Two foreign keys as primary key
Two foreign keys as primary key
Hello,
I have a many to many relationship between 2 tables using one third table like this:
products (id, name, description, ...)
packagings (id, name, description, ...)
products_packagings (product_id, description_id) (to have it now simple I do not add other columns, like quantity, weight...)
I want to use datatable inside of product details edit page, in the section of packaging of the product. I have successfully created the datatable and created one record using the "New" button. However edit and remove do not work. I expect the reason is because the table do not have one id column.
var editor;
$(document).ready(function () {
editor = new $.fn.dataTable.Editor({
ajax: {
url: "/admin/editProduct/4/packaging/json",
type: 'POST', 'headers': {'X-CSRF-TOKEN': '6BuKzqxW1ufcd61yj34I7jz9RZl6BYgbcoVzCCWd'}
},
table: '#product_packagingTable',
idSrc: "id",
fields: [{
label: 'Product id',
name: 'product_id',
type: 'readonly'
},
{
label: 'Packaging id',
name: 'packaging_id',
}]
});
$('#product_packagingTable').DataTable({
ajax: {
url: "/admin/editProduct/4/packaging/json",
type: 'POST','headers': {'X-CSRF-TOKEN': '6BuKzqxW1ufcd61yj34I7jz9RZl6BYgbcoVzCCWd'}
},
columns: [
{
data: 'product_id',
},
{
data: 'packaging_id',
}],
dom: 'Bfrtip',
select: true,
order: [],
buttons: [
{extend: 'create', editor: editor, formButtons: [
'Save',{ label: 'Cancel', fn: function () { this.close(); } }]},
{extend: 'edit', editor: editor, formButtons: [
'Save',{ label: 'Cancel', fn: function () { this.close(); } }]},
{extend: 'remove', editor: editor},
]
});
});
Can you help me what I shall do to have the edit and remove working?
Answers
Interesting use case! But I wonder why you would want to have this? You have two id fields and no further information that the user can see. If you really want to have such a link table in focus of your Editor instance it must have an id field. I have similar use cases but those link tables always have additional attributes and hence aren't pure link tables. In these cases the tables always need their own ids.
Let's assume you had an Editor instance for "product" and you wanted to assign one or more "packaging"s to it and choose the "packaging" by its "name" and/or "description" from a drop down or select list.
You'll find this in this example: The example has a "user" and the "user" is being assigned one or more "permission"s. You do this with an Mjoin instance on the server side. You could use the exact same logic for your "product" and assign to it one or more "packaging"s.

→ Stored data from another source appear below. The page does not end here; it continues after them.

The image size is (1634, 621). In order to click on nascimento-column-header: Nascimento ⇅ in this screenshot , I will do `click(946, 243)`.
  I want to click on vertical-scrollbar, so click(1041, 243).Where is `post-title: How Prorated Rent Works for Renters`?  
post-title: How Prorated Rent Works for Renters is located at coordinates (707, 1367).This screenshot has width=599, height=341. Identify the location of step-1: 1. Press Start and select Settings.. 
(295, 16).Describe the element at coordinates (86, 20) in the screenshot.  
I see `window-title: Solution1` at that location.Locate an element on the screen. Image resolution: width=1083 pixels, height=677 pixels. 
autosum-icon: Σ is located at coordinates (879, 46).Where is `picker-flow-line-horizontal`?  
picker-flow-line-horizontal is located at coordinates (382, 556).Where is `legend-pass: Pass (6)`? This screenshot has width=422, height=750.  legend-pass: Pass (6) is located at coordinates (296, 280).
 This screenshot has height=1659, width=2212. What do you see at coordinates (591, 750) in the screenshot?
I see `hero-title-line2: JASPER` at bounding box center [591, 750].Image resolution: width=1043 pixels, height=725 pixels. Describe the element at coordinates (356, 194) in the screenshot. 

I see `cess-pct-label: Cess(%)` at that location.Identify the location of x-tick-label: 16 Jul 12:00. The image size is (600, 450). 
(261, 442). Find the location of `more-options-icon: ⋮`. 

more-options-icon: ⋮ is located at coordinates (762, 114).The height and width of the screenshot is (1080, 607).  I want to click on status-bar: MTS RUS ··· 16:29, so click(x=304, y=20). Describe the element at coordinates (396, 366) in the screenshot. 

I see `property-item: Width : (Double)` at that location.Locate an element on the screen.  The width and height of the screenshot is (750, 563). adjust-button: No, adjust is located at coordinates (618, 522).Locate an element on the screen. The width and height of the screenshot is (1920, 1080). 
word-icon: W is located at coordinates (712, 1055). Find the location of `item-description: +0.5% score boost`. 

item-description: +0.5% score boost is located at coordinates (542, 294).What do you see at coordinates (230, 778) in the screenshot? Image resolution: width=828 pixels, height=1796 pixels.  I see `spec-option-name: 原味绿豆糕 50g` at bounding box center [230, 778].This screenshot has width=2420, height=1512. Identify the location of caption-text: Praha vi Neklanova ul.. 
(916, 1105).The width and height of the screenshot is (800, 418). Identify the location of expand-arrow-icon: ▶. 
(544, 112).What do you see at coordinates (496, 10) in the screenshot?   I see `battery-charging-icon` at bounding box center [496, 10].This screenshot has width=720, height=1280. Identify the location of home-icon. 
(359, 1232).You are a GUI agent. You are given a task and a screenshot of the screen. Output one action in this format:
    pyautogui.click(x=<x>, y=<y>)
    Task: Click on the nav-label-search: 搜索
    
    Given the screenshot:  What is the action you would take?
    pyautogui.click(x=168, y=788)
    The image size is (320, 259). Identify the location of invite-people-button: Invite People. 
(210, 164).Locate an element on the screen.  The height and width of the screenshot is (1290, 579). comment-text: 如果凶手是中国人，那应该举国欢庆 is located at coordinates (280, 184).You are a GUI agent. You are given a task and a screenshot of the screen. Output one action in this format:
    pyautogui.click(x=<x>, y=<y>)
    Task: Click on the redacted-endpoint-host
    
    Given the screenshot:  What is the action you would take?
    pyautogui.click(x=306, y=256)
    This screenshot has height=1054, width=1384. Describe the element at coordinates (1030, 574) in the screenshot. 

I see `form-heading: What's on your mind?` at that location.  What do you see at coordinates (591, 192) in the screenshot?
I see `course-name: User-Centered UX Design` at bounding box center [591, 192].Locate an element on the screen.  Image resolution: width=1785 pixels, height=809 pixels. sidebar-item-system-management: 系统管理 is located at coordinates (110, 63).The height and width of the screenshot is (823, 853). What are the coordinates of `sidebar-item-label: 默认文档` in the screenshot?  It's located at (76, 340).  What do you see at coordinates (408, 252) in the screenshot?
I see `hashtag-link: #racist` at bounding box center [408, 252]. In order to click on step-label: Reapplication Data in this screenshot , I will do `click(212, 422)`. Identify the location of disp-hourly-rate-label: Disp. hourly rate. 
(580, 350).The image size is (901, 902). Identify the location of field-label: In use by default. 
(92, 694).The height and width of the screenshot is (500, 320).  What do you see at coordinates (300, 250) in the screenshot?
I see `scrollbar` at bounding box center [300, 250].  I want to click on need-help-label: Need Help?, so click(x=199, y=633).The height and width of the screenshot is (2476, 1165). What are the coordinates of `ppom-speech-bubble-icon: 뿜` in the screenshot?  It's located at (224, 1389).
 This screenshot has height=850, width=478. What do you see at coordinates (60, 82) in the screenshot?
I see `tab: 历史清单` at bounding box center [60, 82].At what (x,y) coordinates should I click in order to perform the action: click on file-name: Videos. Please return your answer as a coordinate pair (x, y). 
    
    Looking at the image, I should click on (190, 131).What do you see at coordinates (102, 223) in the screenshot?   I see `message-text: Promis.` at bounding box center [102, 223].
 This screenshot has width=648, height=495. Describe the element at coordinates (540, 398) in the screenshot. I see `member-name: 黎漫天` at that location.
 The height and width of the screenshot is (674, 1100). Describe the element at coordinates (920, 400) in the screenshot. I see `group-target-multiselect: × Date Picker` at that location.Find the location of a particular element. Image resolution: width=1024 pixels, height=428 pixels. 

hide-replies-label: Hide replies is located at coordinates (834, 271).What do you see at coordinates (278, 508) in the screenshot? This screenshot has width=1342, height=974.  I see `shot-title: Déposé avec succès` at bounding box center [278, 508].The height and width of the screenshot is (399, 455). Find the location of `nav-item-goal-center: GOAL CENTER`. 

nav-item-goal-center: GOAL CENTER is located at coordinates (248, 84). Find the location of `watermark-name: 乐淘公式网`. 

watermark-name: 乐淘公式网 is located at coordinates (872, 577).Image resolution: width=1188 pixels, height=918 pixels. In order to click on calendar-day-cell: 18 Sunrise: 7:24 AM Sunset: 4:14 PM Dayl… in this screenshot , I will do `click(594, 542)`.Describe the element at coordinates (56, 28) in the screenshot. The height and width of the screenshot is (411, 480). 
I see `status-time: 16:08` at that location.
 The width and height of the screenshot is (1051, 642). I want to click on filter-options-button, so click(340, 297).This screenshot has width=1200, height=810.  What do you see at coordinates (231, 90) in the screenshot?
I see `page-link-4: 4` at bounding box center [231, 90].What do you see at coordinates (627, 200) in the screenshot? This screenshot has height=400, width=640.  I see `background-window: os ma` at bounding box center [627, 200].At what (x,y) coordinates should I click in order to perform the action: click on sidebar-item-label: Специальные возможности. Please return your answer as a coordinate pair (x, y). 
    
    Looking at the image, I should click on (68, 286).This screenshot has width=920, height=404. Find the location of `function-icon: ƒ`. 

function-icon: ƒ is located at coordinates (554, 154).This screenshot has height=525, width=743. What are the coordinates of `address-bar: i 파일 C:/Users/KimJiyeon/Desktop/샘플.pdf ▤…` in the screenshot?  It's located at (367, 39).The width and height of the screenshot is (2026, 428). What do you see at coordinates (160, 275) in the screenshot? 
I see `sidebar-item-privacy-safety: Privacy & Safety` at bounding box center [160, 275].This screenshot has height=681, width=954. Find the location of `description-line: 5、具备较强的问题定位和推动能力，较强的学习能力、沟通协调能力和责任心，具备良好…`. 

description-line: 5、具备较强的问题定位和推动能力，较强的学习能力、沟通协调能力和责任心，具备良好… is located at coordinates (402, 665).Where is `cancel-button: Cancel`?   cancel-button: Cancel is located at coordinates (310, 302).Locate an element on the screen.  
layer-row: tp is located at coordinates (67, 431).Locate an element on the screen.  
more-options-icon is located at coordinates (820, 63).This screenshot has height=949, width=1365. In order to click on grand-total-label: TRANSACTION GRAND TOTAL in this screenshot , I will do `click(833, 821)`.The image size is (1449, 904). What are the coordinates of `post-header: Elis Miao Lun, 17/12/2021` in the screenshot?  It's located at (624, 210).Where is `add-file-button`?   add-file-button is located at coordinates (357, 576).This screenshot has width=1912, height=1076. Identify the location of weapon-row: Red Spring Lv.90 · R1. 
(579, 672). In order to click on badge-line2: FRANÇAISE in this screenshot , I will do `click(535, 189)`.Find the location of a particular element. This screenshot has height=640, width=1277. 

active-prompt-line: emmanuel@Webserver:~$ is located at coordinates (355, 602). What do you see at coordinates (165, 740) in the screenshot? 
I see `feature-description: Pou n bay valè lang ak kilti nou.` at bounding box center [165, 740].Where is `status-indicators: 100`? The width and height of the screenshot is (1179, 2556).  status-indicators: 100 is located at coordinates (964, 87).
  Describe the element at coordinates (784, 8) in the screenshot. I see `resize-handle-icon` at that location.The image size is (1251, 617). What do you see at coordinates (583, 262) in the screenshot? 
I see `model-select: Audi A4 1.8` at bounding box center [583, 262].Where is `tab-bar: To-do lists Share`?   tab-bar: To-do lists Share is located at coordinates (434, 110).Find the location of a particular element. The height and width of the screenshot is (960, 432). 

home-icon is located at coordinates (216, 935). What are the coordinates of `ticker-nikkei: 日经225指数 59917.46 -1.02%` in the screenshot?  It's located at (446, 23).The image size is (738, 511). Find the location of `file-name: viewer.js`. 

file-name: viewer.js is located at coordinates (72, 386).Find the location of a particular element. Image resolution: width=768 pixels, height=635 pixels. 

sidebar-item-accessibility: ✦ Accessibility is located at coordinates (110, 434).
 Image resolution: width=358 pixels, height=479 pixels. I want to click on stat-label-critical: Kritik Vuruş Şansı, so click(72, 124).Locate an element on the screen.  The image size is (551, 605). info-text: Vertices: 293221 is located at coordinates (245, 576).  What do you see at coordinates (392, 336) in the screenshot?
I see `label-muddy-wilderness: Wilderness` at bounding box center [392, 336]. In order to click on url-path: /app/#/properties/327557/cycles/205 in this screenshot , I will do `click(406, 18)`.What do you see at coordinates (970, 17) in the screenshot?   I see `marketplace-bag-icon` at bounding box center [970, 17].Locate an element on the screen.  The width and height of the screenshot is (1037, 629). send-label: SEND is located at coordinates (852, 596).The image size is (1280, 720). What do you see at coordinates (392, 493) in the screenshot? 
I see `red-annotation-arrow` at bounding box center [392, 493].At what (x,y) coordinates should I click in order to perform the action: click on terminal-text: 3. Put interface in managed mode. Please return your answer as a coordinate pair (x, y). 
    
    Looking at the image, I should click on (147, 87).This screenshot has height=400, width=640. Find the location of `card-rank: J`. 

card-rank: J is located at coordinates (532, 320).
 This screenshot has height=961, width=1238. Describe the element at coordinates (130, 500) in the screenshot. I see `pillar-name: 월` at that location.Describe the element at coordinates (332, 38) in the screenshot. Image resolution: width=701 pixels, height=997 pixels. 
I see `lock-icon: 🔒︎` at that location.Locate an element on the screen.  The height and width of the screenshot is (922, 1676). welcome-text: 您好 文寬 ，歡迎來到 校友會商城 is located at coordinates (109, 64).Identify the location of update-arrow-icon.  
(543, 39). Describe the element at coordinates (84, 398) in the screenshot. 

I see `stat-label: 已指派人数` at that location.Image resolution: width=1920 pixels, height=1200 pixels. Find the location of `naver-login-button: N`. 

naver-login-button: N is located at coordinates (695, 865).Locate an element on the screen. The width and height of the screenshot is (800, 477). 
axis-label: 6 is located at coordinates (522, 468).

https://editor.datatables.net/examples/advanced/joinArray.html
For your reference I have attached a copy of the example's data model.
What are you using at the server-side? If its the PHP or .NET libraries you can use a compound key to get this working.
Allan
I missed that new feature, Allan. Good to know!
Hello both,
I have php. I have some more fields in the connection table. But the main usage you have understood well. It is the same case like users and permitions. Only in my case I do not want to have the packagins list in one field inside of the datatable of the products (the example you are showing is giving a list of permisions listed and separated by coma in one field). In my case I attach to the relation of product and packaging some more data - like quantity, weight, person that has defined the packaging and so on...
The application loosk like this:
One datatable to maintain data about the product itself:
products (id, name, description, ...)
Then one datatatable to maintain all possible packagings, or lets call it packaging types.
packagings (id, name, description, ...)
And in one view related to some concrete product I want to have one datatable where I can define different packagings possible for the product.
This is a standard relation many to many. I found a scheme on internet very similar to my scheme...
https://i.stack.imgur.com/oSlSc.png
From what I see the compound key does exactly what I need. Unfortunatelly not yet for PHP.
So based on your responses I shall add one unique ID for the relational table as well, which is not a standard I thing, but technically is possible to do.
Thank you both,
It also works for PHP. Checked it earlier today. The link Allan sent is for .NET, but if you take a look at the same page for PHP you'll find it there too. @ my mobile right now, can't send you the link ...
I was guessing .NET from the URLs. This is the corresponding PHP documentation.